Nach dem Koalitions-Krach:

"Es geht nicht um Kuscheln, sondern um Ergebnisse"

Manuela Schwesig, stellvertretende SPD-Vorsitzende und Sozialministerin inMecklenburg-Vorpommern, spricht mit Rasmus Buchsteiner über ihren Wutausbruch, Zweifel an einer Großen Koalition und die Linke als möglichen Koalitionspartner.

Manuela Schwesig hat sich erst kürzlich Luft über einige Positionen der CDU/CSU gemacht.
Kay Nietfeld Manuela Schwesig hat sich erst kürzlich Luft über einige Positionen der CDU/CSU gemacht.

Frau Schwesig, Sie verhandeln mit der Union über eine Große Koalition. Fürchten Sie nicht, dass die SPD-Basis Schwarz-Rot einen Strich durch die Rechnung macht und den Koalitionsvertrag beim Mitgliederentscheid im Dezember ablehnt?

Diese Sorge habe ich nicht. Wir werden der Basis nur dann einen Koalitionsvertrag vorlegen, wenn wir von den Inhalten wirklich überzeugt sind. Eine Große Koalition muss das Leben der Menschen in Deutschland verbessern. Das ist der Maßstab. Bisher haben wir in den Verhandlungen noch nicht genug erreicht, um unseren Mitgliedern eine Koalition mit CDU und CSU empfehlen zu können.

Ihr Wutausbruch in den Verhandlungen, verbunden mit der Drohung, der Basis ein Nein zu empfehlen – war das Kalkül oder emotionale Kurzschlussreaktion?

Keines von beiden. Es war eine klare Ansage. Ich wollte deutlich machen, dass die Union sich in den Verhandlungen auch bewegen muss und nicht alle strittigen Punkte ständig vertagen kann. Es geht nicht um Kuscheln, sondern um Ergebnisse. Die SPD wird sich sicherlich nicht in allen Punkten durchsetzen können. Aber wir erwarten, dass die Union nicht einfach auf „weiter so“ setzt, sondern mit uns neue Wege geht.

Ist Schwarz-Rot denkbar ohne den Mindestlohn und ohne Steuererhöhungen?

Wir werden keinen Koalitionsvertrag unterschreiben, der nicht einen flächendeckenden gesetzlichen Mindestlohn von 8,50 Euro enthält. Steuererhöhungen sind ein Knackpunkt. Die Union lehnt sie ab. Aber wir brauchen massive Investitionen in Bildung. Das muss finanziert werden.

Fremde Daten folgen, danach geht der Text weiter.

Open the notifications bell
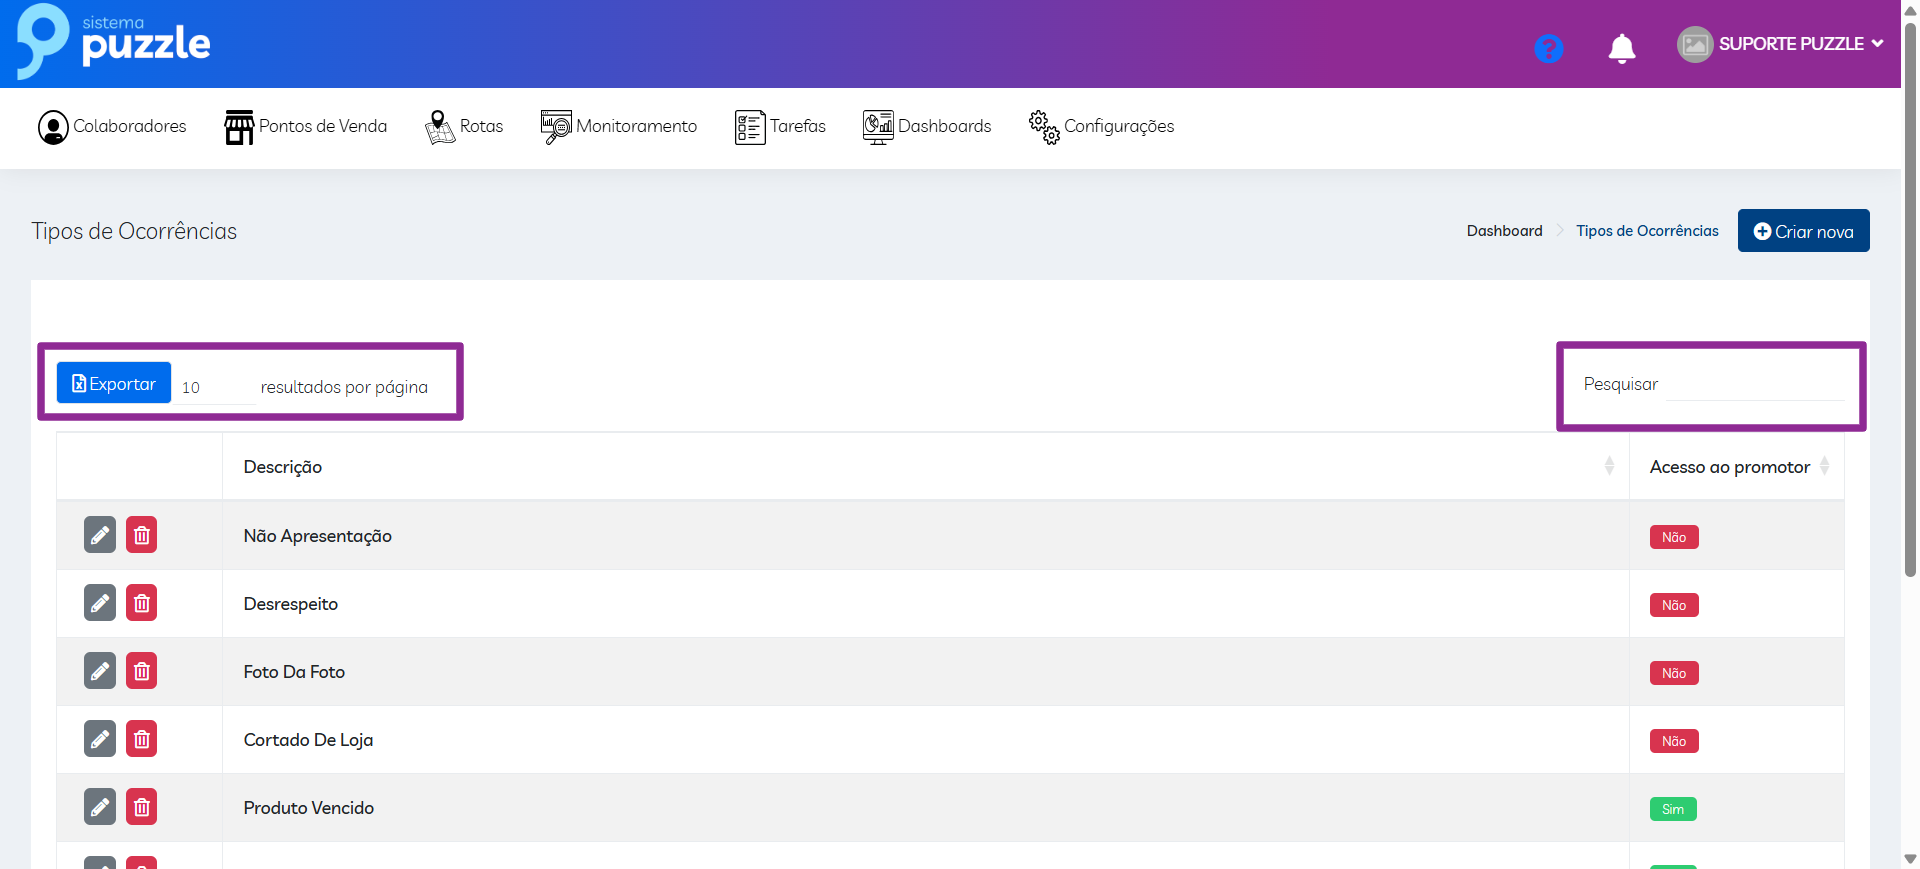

Die SPD öffnet sich beim Parteitag in Leipzig für Rot-Rot-Grün auch auf Bundesebene. Ist das eine Notfall-Option für den Fall, dass Schwarz-Rot scheitert?

Nein. Sollten wir die Große Koalition eingehen, dann stehen wir zu unserem Wort und zwar für vier Jahre. Dennoch ist es wichtig, auch darüber hinaus zu denken. Ich halte den Beschluss für richtig, 2017 keine Koalition auszuschließen.

Ist das wahrscheinliche Scheitern der rot-rot-grünen Sondierungen in Hessen nicht der Beweis, dass es mit der Linkspartei nicht geht?

Ob Koalitionen mit der Linken auf Landesebene möglich sind, wird in der SPD vor Ort entschieden. Mal geht es, mal geht es nicht. Das Ergebnis der Sondierungen wird Thorsten Schäfer-Gümbel zu gegebener Zeit bekannt geben.

Die SPD streitet über Konsequenzen aus dem schlechten Ergebnis bei der Bundestagswahl. Lag es am Kurs oder amKandidaten?

Unser Programm steht glaubwürdig für soziale Gerechtigkeit. Es gibt keinen Grund, daran zu zweifeln. Die große Popularität der Person Angela Merkel hat den Ausschlag für das gute Wahlergebnis der CDU gegeben.

Sie werden bereits als neue Bundesfamilien- und Frauenministerin gehandelt. Was haben Sie sich vorgenommen?

Über Personal- und Ressortverteilung haben wir nicht gesprochen. Jetzt wird erst einmal in der Sache hart verhandelt. Gerade in der Familien- und Frauenpolitik ist in den vergangenen Jahren viel liegengeblieben.